SOURCE DOCUMENT —
## begin

I chose to celebrate the better vision of my right eye instead of focusing on the loss of my left one.

At a speaking engagement with one of my attendees.
At a speaking engagement with one of my attendees.

Speaking opportunities are coming in fast now. I’m thrilled to accept the challenges that God has put before me. Tomorrow evening, I get to speak to a group of senior citizens who have enrolled in a class called “Awakening My Senses.” The director of the program assured me that my vision loss journey fits perfectly  in the theme. So I’m super-excited to share my story. I’ll take out my suitcase and unpack some of the essential “tools” that I use to combat the obstacles. I think we’ll all have a lot of fun.

The next morning, I will speak to a group of 18-20 vision-impaired individuals  going through rehab and a couple of trainers. This is a group under the auspices of the Bureau of Blindness and Visual Services. The emphasis will be on the practical, accepting vision loss and adapting.

## end

MATERIAL —
## begin

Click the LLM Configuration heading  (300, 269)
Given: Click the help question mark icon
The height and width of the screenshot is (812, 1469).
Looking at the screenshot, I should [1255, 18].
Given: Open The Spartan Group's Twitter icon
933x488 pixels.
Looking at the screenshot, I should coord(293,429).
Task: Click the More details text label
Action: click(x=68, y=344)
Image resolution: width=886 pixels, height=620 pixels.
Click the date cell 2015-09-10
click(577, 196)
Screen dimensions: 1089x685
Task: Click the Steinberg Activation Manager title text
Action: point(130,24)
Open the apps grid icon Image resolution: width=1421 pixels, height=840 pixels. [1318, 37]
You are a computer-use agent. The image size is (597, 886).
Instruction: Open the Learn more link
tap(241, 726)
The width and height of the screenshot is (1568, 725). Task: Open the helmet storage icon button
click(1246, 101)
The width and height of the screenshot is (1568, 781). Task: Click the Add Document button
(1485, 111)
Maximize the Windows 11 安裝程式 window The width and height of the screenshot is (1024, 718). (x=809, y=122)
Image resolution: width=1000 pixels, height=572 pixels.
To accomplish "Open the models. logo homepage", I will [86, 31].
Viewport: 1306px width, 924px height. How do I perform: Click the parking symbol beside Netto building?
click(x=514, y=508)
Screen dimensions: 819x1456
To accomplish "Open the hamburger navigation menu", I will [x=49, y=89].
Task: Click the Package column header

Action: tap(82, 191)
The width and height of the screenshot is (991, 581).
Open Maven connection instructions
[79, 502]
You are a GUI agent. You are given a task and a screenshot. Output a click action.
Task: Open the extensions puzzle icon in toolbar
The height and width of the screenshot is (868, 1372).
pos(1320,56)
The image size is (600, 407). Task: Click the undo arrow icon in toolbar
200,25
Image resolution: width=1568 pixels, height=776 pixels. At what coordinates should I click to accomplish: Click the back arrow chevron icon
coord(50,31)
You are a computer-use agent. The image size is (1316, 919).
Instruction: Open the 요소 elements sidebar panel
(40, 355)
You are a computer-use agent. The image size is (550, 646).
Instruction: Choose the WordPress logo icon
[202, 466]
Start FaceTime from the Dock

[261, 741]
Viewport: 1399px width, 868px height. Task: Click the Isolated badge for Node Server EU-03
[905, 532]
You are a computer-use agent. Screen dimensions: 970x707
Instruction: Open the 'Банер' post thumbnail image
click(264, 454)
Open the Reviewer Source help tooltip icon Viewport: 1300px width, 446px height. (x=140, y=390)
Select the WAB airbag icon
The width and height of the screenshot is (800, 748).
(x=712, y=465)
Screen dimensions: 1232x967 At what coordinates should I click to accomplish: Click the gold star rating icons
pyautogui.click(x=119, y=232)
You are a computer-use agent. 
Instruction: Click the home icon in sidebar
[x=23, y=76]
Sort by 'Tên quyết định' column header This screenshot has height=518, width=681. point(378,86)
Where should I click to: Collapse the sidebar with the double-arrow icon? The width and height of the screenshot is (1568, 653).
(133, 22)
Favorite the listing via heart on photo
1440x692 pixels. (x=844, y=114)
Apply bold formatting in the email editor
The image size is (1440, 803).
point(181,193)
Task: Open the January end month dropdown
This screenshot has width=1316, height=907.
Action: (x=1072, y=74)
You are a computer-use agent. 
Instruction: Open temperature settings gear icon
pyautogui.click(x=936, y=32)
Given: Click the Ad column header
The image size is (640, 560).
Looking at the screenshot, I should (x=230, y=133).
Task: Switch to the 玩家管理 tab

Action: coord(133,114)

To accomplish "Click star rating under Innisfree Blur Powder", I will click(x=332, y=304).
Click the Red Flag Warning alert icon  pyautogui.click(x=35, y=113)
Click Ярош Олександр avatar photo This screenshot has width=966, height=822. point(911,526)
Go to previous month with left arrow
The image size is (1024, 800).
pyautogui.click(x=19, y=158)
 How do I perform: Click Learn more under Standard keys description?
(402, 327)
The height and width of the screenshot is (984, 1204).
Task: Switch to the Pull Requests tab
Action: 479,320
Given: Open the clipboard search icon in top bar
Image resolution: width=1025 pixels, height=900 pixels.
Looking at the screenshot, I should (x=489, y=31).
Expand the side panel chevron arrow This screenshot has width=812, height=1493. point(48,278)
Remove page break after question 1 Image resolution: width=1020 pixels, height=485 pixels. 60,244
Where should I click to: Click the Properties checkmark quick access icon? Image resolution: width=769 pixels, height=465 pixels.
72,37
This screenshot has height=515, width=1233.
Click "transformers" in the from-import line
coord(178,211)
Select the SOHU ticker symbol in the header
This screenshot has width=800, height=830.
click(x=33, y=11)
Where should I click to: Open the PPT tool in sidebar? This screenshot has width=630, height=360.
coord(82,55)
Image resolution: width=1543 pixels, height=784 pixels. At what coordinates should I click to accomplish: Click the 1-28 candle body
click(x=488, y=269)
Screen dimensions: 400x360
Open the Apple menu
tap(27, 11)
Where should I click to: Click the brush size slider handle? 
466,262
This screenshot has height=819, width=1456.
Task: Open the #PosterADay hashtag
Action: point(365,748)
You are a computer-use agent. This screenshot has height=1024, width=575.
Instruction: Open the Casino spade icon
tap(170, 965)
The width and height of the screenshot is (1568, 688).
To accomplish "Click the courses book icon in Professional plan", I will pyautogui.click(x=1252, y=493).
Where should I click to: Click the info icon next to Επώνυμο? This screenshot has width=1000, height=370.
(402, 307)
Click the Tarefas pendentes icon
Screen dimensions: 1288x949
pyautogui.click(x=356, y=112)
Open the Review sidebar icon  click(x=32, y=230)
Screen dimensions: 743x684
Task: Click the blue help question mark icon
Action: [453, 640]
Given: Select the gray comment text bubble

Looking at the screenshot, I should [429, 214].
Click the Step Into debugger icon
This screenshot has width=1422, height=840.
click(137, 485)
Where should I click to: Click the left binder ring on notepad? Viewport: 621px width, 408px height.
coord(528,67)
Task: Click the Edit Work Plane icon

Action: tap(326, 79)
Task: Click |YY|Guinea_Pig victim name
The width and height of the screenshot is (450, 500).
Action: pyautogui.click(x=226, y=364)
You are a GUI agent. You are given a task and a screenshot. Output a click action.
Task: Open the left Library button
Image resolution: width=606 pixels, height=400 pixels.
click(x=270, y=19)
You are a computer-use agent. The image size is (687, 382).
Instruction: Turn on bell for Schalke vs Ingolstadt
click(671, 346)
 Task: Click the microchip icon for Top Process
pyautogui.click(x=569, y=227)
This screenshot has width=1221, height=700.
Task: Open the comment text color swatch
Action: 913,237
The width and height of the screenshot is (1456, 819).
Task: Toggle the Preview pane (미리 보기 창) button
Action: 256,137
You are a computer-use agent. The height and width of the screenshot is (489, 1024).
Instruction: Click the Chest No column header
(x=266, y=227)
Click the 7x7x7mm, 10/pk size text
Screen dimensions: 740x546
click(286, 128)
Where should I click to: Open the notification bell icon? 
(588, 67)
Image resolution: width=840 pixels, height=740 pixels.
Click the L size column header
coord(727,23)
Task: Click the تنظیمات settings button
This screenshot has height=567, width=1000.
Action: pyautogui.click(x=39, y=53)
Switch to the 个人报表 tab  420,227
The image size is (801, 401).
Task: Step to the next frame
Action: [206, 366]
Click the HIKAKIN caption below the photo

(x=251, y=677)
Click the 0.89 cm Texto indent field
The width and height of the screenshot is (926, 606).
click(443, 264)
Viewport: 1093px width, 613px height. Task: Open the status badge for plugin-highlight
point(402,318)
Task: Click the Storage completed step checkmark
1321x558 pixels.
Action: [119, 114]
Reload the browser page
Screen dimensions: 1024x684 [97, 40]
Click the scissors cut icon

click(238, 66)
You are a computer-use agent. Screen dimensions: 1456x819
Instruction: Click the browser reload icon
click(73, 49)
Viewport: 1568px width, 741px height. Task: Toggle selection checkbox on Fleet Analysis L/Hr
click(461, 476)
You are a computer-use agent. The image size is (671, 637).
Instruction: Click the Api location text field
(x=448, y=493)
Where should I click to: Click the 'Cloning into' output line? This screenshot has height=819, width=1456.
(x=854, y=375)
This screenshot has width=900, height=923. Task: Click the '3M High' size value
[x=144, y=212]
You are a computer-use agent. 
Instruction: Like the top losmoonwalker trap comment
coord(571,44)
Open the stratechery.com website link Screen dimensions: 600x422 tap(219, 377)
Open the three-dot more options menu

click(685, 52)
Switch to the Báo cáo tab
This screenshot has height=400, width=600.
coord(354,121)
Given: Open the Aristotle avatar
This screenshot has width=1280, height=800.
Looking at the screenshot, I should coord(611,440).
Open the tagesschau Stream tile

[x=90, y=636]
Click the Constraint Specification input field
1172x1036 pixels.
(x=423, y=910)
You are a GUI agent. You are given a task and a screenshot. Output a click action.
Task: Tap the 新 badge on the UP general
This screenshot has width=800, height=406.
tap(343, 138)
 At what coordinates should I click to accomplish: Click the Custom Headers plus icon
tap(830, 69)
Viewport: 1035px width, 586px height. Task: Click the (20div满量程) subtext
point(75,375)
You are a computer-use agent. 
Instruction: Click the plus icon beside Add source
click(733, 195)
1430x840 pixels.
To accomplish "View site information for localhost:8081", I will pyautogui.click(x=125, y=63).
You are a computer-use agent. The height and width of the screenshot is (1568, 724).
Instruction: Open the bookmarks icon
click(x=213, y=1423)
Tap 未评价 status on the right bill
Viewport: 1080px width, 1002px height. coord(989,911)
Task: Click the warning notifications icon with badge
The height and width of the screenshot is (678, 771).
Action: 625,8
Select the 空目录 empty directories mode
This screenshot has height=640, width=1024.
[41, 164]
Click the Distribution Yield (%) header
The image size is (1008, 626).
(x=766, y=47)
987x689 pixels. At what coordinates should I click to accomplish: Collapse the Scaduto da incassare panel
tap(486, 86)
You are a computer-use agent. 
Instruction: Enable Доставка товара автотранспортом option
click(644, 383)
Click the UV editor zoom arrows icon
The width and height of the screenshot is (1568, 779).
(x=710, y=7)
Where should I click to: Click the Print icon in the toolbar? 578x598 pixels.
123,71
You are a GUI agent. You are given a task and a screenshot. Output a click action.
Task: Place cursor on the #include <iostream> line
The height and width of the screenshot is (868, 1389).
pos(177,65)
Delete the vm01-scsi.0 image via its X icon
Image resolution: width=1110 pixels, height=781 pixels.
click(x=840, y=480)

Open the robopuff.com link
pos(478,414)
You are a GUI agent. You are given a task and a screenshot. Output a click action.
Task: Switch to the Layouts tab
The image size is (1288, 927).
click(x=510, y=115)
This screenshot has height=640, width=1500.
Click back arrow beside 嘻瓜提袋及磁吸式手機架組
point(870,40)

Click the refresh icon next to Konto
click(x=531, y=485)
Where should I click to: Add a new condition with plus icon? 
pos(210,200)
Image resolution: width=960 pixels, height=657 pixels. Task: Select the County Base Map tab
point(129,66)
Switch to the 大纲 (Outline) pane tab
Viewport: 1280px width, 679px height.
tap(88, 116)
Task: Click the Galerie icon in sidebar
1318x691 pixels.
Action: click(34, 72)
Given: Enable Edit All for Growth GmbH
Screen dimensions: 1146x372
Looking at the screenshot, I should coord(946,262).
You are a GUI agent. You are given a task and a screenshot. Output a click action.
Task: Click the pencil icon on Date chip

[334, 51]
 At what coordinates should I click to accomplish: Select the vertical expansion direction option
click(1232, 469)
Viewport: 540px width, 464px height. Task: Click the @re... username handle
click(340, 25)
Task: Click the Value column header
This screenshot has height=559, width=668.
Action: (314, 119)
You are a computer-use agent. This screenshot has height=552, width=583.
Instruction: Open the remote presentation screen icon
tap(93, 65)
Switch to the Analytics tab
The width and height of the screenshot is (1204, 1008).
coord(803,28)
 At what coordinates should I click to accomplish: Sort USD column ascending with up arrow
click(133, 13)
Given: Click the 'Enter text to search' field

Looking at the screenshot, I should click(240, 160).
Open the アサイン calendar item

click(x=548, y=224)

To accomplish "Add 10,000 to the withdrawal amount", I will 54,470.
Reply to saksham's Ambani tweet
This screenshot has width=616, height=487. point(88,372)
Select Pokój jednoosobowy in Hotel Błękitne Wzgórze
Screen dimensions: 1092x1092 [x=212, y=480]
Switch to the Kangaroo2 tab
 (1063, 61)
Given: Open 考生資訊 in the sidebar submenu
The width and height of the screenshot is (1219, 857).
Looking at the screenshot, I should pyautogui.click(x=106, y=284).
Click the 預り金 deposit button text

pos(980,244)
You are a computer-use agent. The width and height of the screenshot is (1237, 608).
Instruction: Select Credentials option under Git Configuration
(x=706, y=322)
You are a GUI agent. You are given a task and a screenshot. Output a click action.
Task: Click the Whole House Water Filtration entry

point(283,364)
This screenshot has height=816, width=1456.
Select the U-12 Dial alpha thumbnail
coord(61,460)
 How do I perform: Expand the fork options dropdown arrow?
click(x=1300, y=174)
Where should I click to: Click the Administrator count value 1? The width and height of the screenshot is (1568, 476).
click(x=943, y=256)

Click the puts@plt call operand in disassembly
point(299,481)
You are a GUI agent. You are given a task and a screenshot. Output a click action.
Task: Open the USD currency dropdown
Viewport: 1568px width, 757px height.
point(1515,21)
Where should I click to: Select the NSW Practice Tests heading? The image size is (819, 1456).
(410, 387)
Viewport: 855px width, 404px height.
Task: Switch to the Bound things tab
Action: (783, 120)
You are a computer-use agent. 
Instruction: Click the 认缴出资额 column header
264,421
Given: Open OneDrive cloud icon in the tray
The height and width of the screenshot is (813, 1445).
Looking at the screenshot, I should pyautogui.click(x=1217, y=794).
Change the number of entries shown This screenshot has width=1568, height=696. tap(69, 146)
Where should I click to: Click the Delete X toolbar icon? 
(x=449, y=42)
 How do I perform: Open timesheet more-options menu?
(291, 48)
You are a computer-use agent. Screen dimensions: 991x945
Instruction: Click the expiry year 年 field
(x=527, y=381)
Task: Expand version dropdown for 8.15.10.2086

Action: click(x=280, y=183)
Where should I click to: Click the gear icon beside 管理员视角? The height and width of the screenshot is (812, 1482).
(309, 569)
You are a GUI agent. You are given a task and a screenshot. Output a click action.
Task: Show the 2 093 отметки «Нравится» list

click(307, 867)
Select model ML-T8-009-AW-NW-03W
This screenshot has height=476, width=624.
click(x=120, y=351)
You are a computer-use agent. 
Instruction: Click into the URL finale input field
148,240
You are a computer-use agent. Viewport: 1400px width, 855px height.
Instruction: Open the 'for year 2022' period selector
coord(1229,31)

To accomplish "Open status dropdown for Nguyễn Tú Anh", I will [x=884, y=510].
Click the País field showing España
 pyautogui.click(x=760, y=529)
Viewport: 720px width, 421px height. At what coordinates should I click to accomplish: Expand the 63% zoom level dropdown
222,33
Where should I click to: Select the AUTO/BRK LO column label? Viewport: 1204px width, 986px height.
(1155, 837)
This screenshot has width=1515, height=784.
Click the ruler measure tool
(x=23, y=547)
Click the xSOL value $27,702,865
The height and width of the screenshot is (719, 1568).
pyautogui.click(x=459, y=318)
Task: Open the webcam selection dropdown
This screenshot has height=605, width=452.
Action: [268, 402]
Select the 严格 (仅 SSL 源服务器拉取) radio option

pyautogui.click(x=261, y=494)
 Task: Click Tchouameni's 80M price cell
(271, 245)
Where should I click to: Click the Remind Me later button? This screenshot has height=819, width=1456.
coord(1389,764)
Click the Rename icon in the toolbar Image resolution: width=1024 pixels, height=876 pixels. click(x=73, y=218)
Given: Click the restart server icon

## end

Continue the account of vision loss and speaking engagements from its final sentence. The entries come from a separate source unrelated to the text.

I will be offering hope. Exposing and deposing fears–letting people see how cane training has made me bolder and more independent rather than less. I intend to answer their questions honestly. Sometimes I wish I could present with others to share more ideas. During my book launch, I had a completely blind friend there and his answers combined well with mine. His sense of humor and honesty added to the depth of our dialogue. It was a great experience. Another time, I presented with another vision-impaired friend and that, too, was a positive experience.

Each group I speak to is different, just like each of my classes were always different. Connecting is always exciting.

I am so grateful to all of you readers who encourage me along my journey, whatever path you walk. Whatever your interests are, I’m glad you include me for a few minutes of your day.

I believe that we are constantly  meant to become learners of new languages,  and foreign languages can be found in our own society as we reach out to those with different subcultures.

What are you doing that you’re both fearful and yet passionate about? What would you like to be doing? What holds you back from doing it?

You’ve just read “Low Vision Speaking Opportunities Overflow,” by Amy L. Bovaird. Copyright March 23, 2015.  Please LIKE, COMMENT and SHARE this post if you enjoyed it.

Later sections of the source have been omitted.